> **Task objective**
Replace every "computer-use agent" with "GUI agent" in all of the rows below, and reproduce the rows with nothing else altered.

> **Material provided**
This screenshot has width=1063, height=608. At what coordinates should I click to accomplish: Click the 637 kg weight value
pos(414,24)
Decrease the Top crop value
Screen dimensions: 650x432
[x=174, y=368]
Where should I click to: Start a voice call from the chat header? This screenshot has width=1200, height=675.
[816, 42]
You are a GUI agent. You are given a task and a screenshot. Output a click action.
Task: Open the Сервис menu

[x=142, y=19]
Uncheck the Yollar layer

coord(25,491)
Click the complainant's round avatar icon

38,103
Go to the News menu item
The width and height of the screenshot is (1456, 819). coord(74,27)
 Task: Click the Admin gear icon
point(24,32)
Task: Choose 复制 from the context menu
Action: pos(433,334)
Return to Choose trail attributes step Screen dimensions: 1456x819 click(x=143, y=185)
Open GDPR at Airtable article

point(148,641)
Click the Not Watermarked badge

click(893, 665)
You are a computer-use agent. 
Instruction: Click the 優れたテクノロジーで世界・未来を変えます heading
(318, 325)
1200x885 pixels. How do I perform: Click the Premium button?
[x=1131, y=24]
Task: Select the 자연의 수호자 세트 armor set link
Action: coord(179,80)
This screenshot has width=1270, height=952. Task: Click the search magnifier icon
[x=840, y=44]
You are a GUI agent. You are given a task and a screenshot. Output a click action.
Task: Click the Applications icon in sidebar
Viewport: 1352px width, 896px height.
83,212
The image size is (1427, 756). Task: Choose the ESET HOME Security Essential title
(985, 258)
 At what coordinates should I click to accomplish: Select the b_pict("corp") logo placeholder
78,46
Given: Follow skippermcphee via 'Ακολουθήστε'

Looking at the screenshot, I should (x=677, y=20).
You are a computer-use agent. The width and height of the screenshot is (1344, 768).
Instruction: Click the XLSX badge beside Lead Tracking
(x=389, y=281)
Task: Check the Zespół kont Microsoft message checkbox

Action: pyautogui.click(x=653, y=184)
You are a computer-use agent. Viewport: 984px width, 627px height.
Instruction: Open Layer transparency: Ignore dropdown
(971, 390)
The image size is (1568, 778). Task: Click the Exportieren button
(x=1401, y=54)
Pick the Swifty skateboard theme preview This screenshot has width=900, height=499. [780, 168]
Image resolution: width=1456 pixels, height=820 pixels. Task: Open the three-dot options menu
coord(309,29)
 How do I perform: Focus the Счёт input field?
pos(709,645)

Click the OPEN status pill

> **Answer to this exercise**
This screenshot has width=1063, height=608. At what coordinates should I click to accomplish: Click the 637 kg weight value
pos(414,24)
Decrease the Top crop value
Screen dimensions: 650x432
[x=174, y=368]
Where should I click to: Start a voice call from the chat header? This screenshot has width=1200, height=675.
[816, 42]
You are a GUI agent. You are given a task and a screenshot. Output a click action.
Task: Open the Сервис menu

[x=142, y=19]
Uncheck the Yollar layer

coord(25,491)
Click the complainant's round avatar icon

38,103
Go to the News menu item
The width and height of the screenshot is (1456, 819). coord(74,27)
 Task: Click the Admin gear icon
point(24,32)
Task: Choose 复制 from the context menu
Action: pos(433,334)
Return to Choose trail attributes step Screen dimensions: 1456x819 click(x=143, y=185)
Open GDPR at Airtable article

point(148,641)
Click the Not Watermarked badge

click(893, 665)
You are a GUI agent. 
Instruction: Click the 優れたテクノロジーで世界・未来を変えます heading
(318, 325)
1200x885 pixels. How do I perform: Click the Premium button?
[x=1131, y=24]
Task: Select the 자연의 수호자 세트 armor set link
Action: coord(179,80)
This screenshot has width=1270, height=952. Task: Click the search magnifier icon
[x=840, y=44]
You are a GUI agent. You are given a task and a screenshot. Output a click action.
Task: Click the Applications icon in sidebar
Viewport: 1352px width, 896px height.
83,212
The image size is (1427, 756). Task: Choose the ESET HOME Security Essential title
(985, 258)
 At what coordinates should I click to accomplish: Select the b_pict("corp") logo placeholder
78,46
Given: Follow skippermcphee via 'Ακολουθήστε'

Looking at the screenshot, I should (x=677, y=20).
You are a GUI agent. The width and height of the screenshot is (1344, 768).
Instruction: Click the XLSX badge beside Lead Tracking
(x=389, y=281)
Task: Check the Zespół kont Microsoft message checkbox

Action: pyautogui.click(x=653, y=184)
You are a GUI agent. Viewport: 984px width, 627px height.
Instruction: Open Layer transparency: Ignore dropdown
(971, 390)
The image size is (1568, 778). Task: Click the Exportieren button
(x=1401, y=54)
Pick the Swifty skateboard theme preview This screenshot has width=900, height=499. [780, 168]
Image resolution: width=1456 pixels, height=820 pixels. Task: Open the three-dot options menu
coord(309,29)
 How do I perform: Focus the Счёт input field?
pos(709,645)

Click the OPEN status pill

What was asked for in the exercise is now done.